• [TASK DIRECTIONS]
Reproduce each entry exactly as it reads. Leave the images out.

Start of INPUT DATA

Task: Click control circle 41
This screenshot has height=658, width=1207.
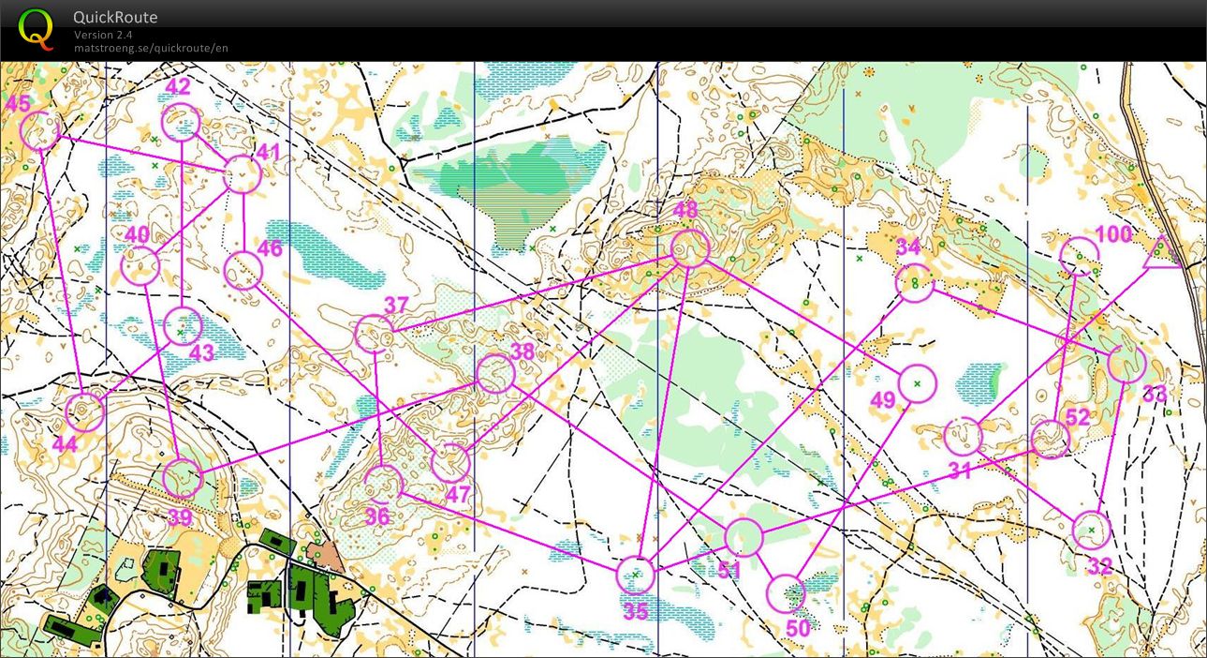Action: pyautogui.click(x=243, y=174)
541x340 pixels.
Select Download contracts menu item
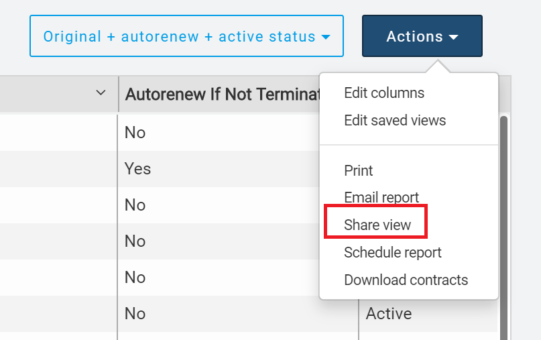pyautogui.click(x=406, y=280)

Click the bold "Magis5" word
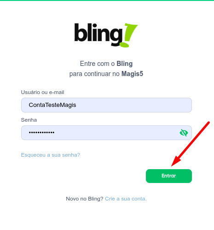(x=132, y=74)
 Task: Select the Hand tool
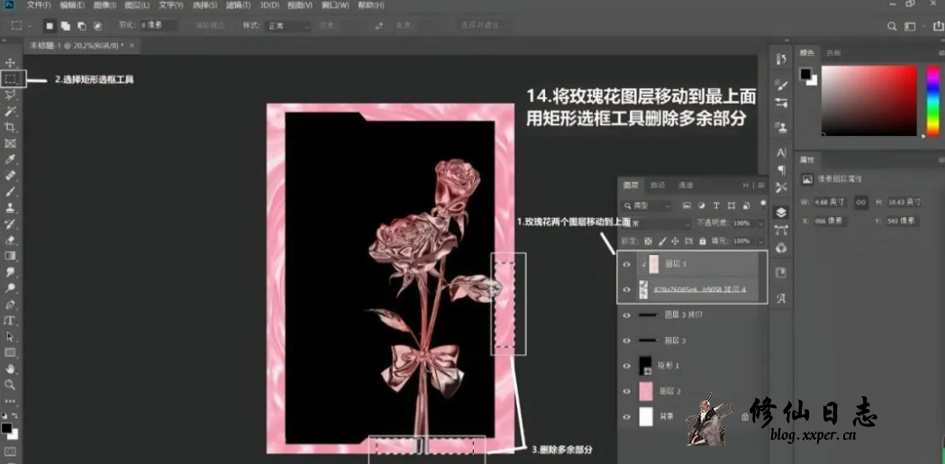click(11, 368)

End of INPUT DATA

• [RESPONSE AREA]
Task: Click control circle 41
This screenshot has height=658, width=1207.
Action: pyautogui.click(x=243, y=174)
541x340 pixels.
Select Download contracts menu item
pyautogui.click(x=406, y=280)

Click the bold "Magis5" word
(x=132, y=74)
 Task: Select the Hand tool
click(11, 368)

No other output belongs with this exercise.